8. Interest coupons carry interest like any other commercial paper.

9. A contract made by a corporation is presumed to be on sufficient consideration, until the contrary appears.

10. It is not always error for the court to instruct a jury which party is entitled to their verdict. If there is no evidence, or if the evidence be all on one side, and be sufficient, or when the question is purely one of law, and the verdict is a mere matter of form, such an instruction is no infraction of art. 1469, Pas. Dig. The rigorous rule on this question laid down in the early case of Reynolds v. Williams, 1 Tex. 313, has been greatly relaxed in the more recent decisions.

NOTE BY THE REPORTER.--Since this decision, the supreme court organized under the constitution of 1869 has, in the case of San Antonio v. Gould, held the act of the legislature, here considered and sustained, to be unconstitutional, for the reason that it comprises more than one object.

ERROR from Bexar. Tried below before the Hon. Thomas H. Stribling.

This suit was brought to the fall term (1866) of the district court of Bexar county; and was tried at the fall term, 1868, resulting in judgment for the plaintiff, Lane, who is defendant in error.

In the reported case of San Antonio v. Jones, 28 Tex. 19, will be found the sections of the legislative act incorporating the railroad company, and also all other matters having any revelancy to the questions discussed and decided in this case. No statement of facts was brought up in this case.

Edmund J. Davis, for the plaintiff in error. 1. A valuable consideration is requisite. Where this is recited in the instrument sued on, its existence would be prima facie presumed; but where it is not expressed in the instrument sued on, or admitted by the pleadings, proof of its existence must be adduced by the plaintiff. Short v. Price, 17 Tex. 403. In this case, neither the coupons or bonds say anything of a consideration. The court, therefore, erred in refusing to sustain the demurrer to the petition, and also erred in refusing the ninth charge asked by defendant below.

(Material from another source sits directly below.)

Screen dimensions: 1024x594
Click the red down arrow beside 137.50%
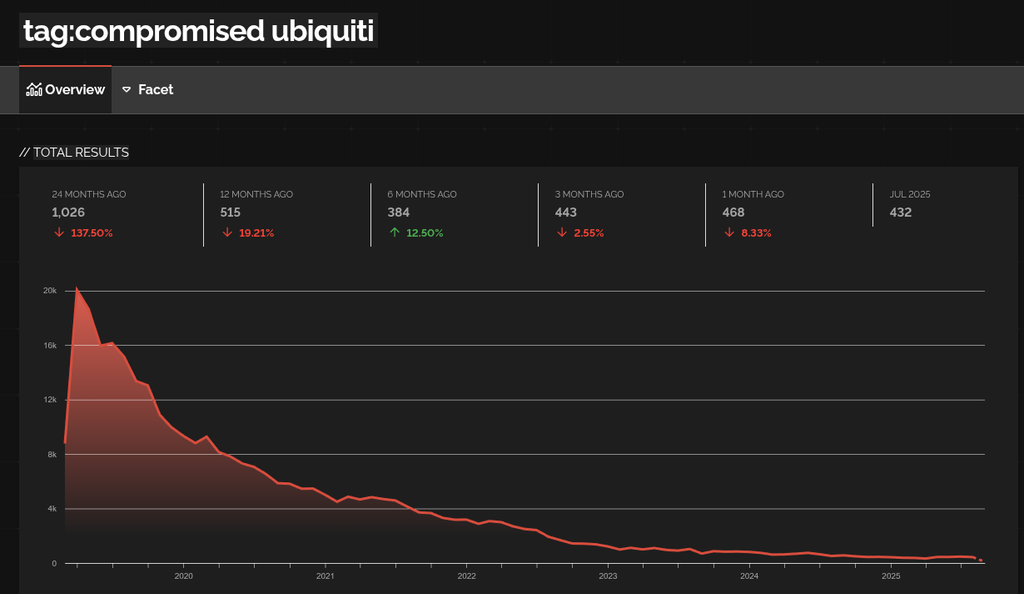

2. The act of the legislature of September 5th, 1850 (see Acts of Third Legislature, extra session, incorporating “the San Antonio Railroad Company), under which these bonds and coupons purport to have been issued, was unconstitutional--at any rate, to the extent of the provisions of section 12 thereof. The provisions of said section 12 were not embraced or expressed in the title of said act, but were variant, and were, in effect, an enlargement of the charter of the city of San Antonio, and of the powers of the mayor and board of aldermen thereof. Said section 12 also provided for an election by the voters of said city, and for various other and sundry purposes. See § 12 of act. The act is entitled “an act to incorporate the San Antonio Railroad Company.” This act was in evidence on the trial of the case, as is apparent from bill of exceptions of defendant below. The act is unconstitutional and void, as it clearly conflicts with sections 24 and 25 of art. 7 of the constitution of 1845. Cannon v. Hemphill, 7 Tex. 208. It embraces more than one object, and contains matters variant from and not expressed in its title. It may be held that the whole act is not void, but only that part which is variant from or not expressed in the title, as was held in Georgia under a similar provision. Mayor v. The State of Georgia, 4 Ga. 38. In any event, this 12th section of said act is unconstitional and void.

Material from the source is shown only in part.